Exercise directions: Please copy every line from the records below that contains the string "Given".

Data for this exercise:
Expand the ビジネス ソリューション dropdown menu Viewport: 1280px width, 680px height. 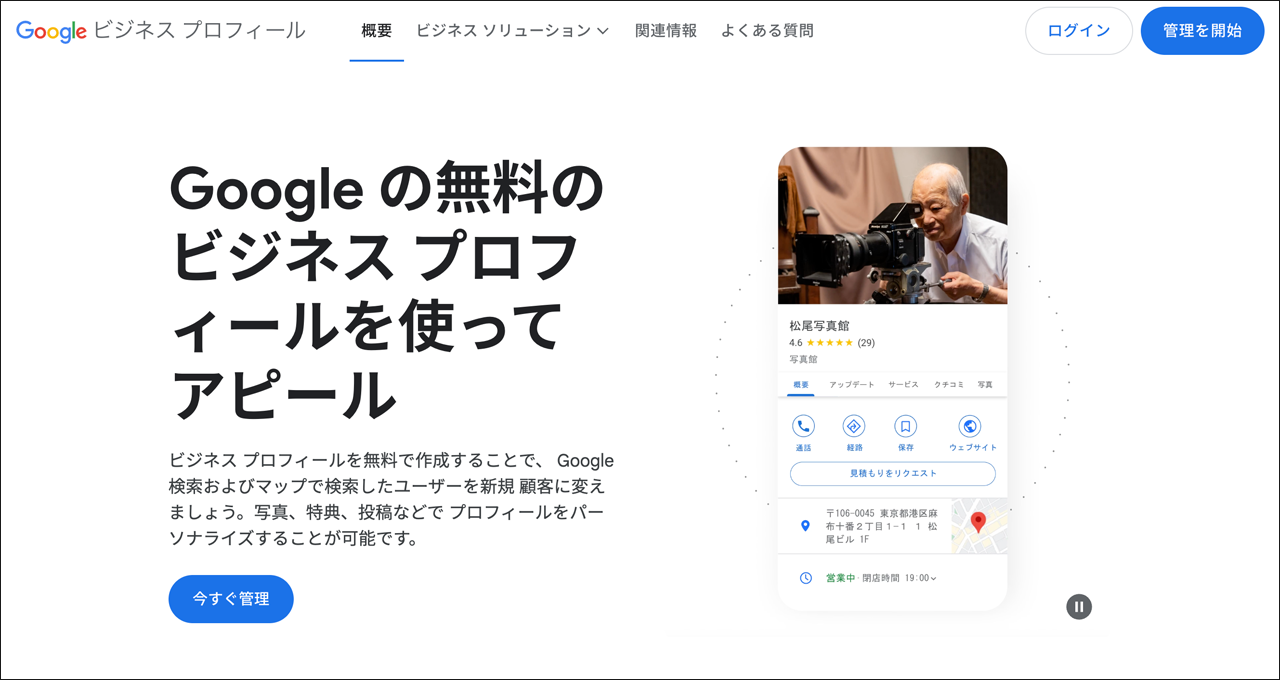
---
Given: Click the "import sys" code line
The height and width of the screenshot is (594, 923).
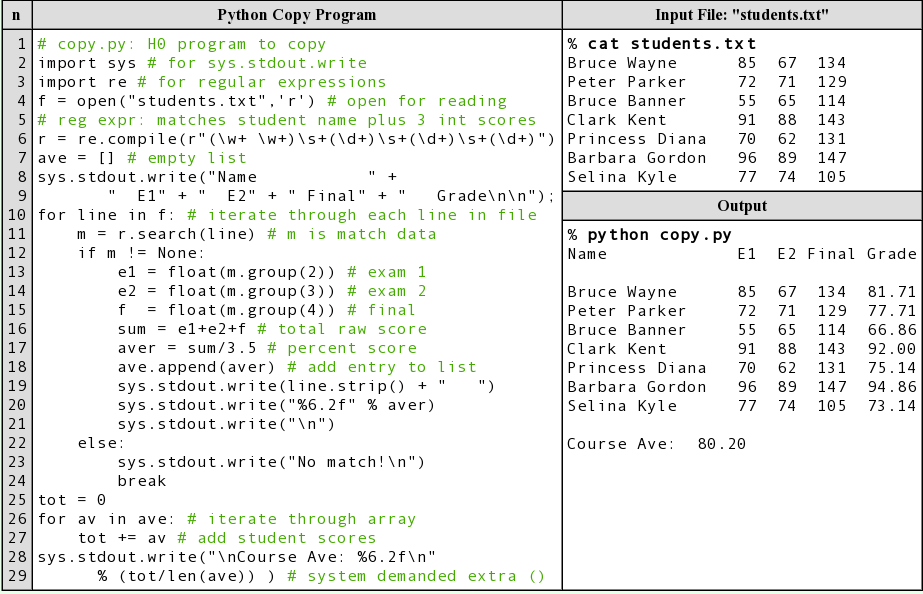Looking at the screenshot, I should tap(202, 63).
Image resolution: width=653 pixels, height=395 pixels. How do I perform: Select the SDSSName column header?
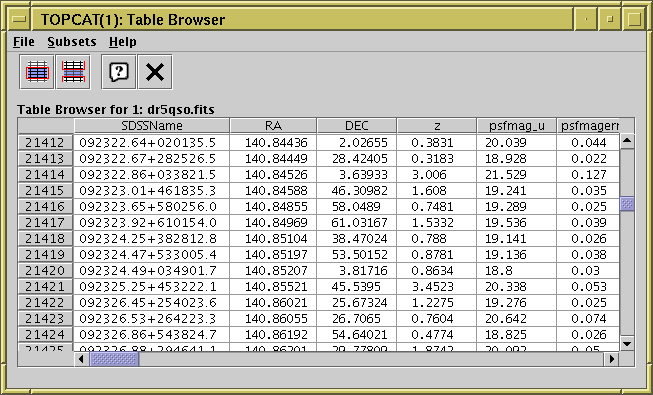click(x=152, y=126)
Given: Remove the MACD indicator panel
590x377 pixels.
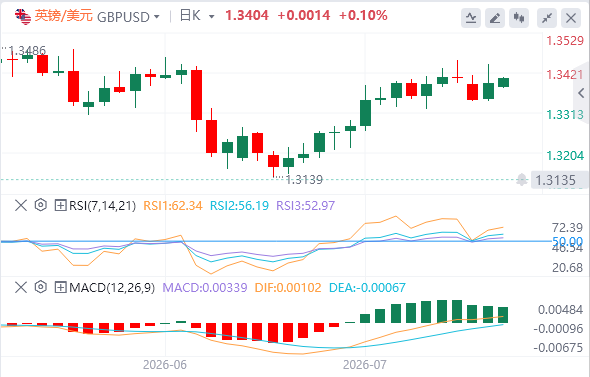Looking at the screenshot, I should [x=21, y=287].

Answer for this exercise:
Given: Click the "import sys" code line
Given: Remove the MACD indicator panel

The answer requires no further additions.